Le recours au gaz américain entre dans le cadre de la stratégie européenne de s’indépendantiser des apports en gaz de Russie. En effet, le 8 mars dernier, Ursula von der Leyen, Présidente de la Commission européenne, présente le plan REPowerEU pour faire face à la crise énergétique liée à la guerre en Ukraine.
Ce dernier s’articule autour de 3 grands axes :
- diversifier les importations de gaz ;
- réduire le recours aux énergies fossiles ;
- développer les énergies renouvelables.
Diversifier les importations de gaz
L’Europe invite les entreprises et les États membres à diversifier leurs importations par gazoduc en provenance d’Azerbaïdjan, d’Algérie et de Norvège ou en augmentant notamment le recours au GNL. À ce titre, les États-Unis se sont d’ailleurs engagés à livrer en 2022 15 milliards de mètres cubes supplémentaires de Gaz naturel liquéfié (GNL) vers le marché européen.
En outre, l’UE entend intensifier l’importation en biométhane et hydrogène, en développant des projets communs :
- « Accélérateur Hydrogène » pour le remplacement de 25 milliards m³ de gaz russe ;
- la méthanisation des secteurs agricoles, qui pourrait permettre de remplacer 30 milliards de m³ de gaz.

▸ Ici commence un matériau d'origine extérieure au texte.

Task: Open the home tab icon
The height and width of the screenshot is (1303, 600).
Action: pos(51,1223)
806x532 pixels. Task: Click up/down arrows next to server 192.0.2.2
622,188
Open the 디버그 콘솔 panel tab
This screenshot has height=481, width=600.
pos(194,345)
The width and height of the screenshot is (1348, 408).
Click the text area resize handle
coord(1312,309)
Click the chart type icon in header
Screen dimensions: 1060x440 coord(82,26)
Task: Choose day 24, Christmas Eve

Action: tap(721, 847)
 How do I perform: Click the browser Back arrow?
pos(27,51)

Réduire le recours aux énergies fossiles
Si le plan incite les pays européens à diversifier leurs apports en gaz, il ne perd pas complètement de vue le paquet « Ajustement à l’objectif 55 » qui vise à réduire la consommation énergétique de chaque pays.
L’UE engage chaque citoyen à réduire sa consommation énergétique. Selon elle, le simple fait de réduire individuellement la température de sa chaudière à gaz permettrait d’économiser jusqu’à 10 milliards de m³ de gaz russe. C’est aussi ce que préconise l’Agence internationale de l’énergie (AIE).

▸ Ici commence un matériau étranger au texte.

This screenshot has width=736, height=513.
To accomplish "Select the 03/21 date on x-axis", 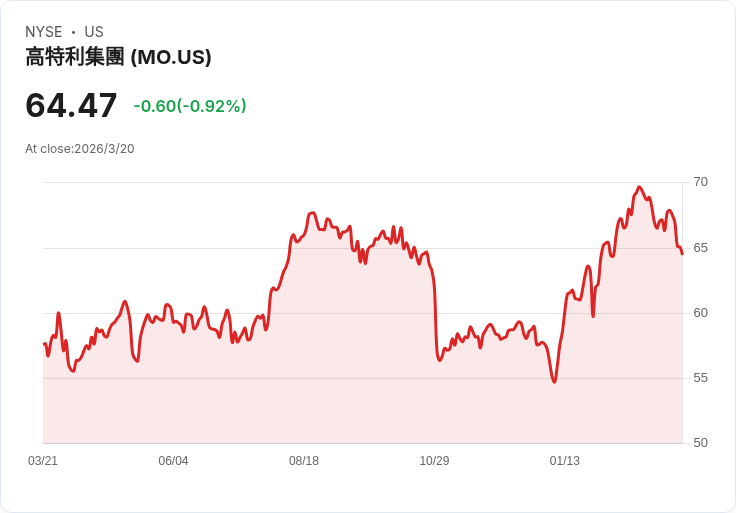I will pyautogui.click(x=43, y=461).
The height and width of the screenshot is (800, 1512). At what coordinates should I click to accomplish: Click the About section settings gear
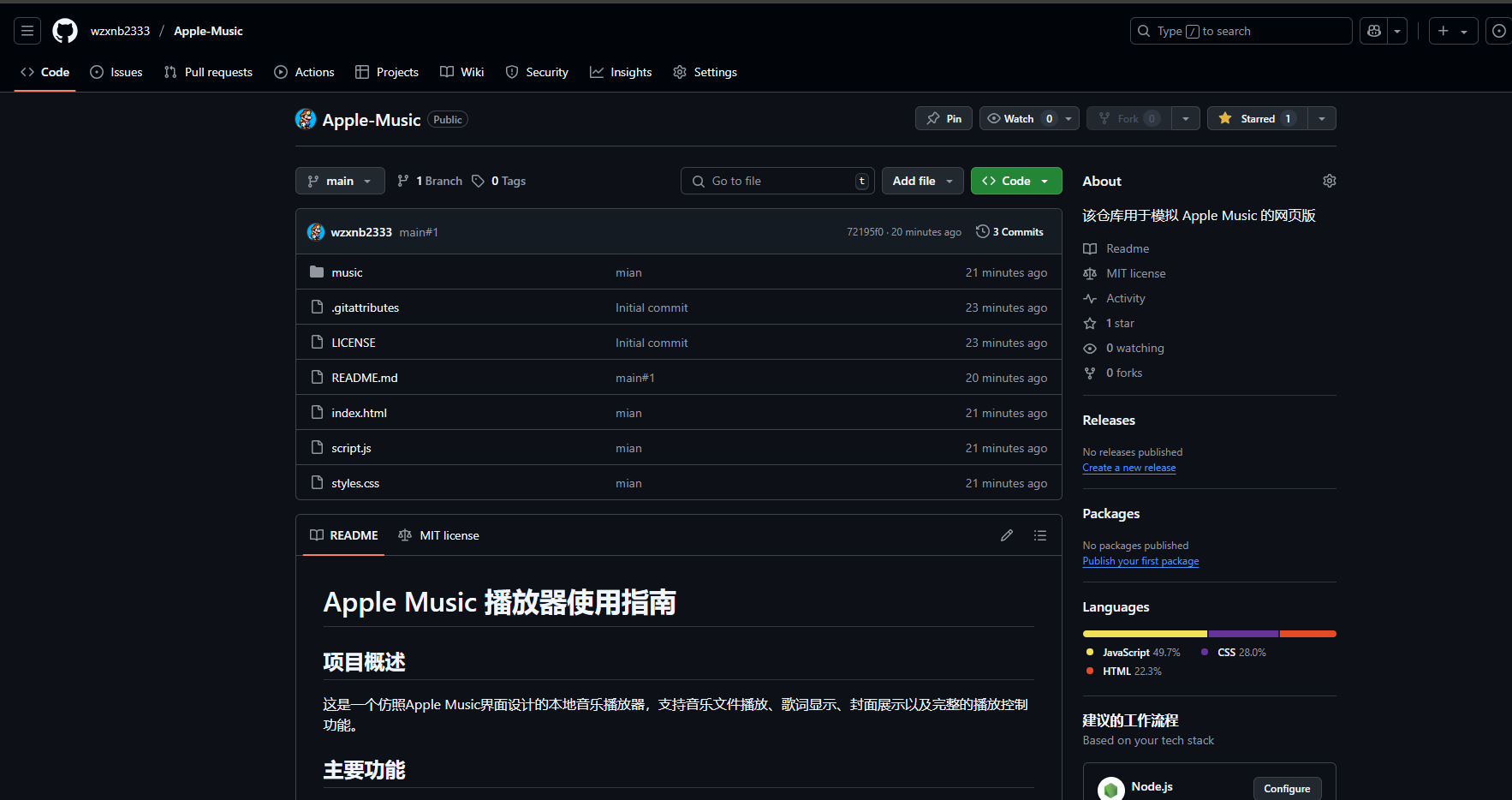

Développer les énergies renouvelables
En raison de la crise actuelle, la Commission européenne a revu à la hausse son objectif 2030 en matière d’énergies renouvelables. Elle souhaite le relever de 40 %, ce qui permettrait d’atteindre en 2030 1 236 GW de capacité de production contre 511 actuellement.
Pour cela, Bruxelles souhaite notamment développer l’énergie solaire. Selon la Commission, « en accélérant le déploiement des systèmes photovoltaïques installés sur les toits de 15 TWh cette année, l’UE pourrait économiser 2,5 milliards de m³ de gaz supplémentaires ». Dans cette optique, elle souhaite que les États facilitent le développement des énergies renouvelables par la simplification des processus administratifs.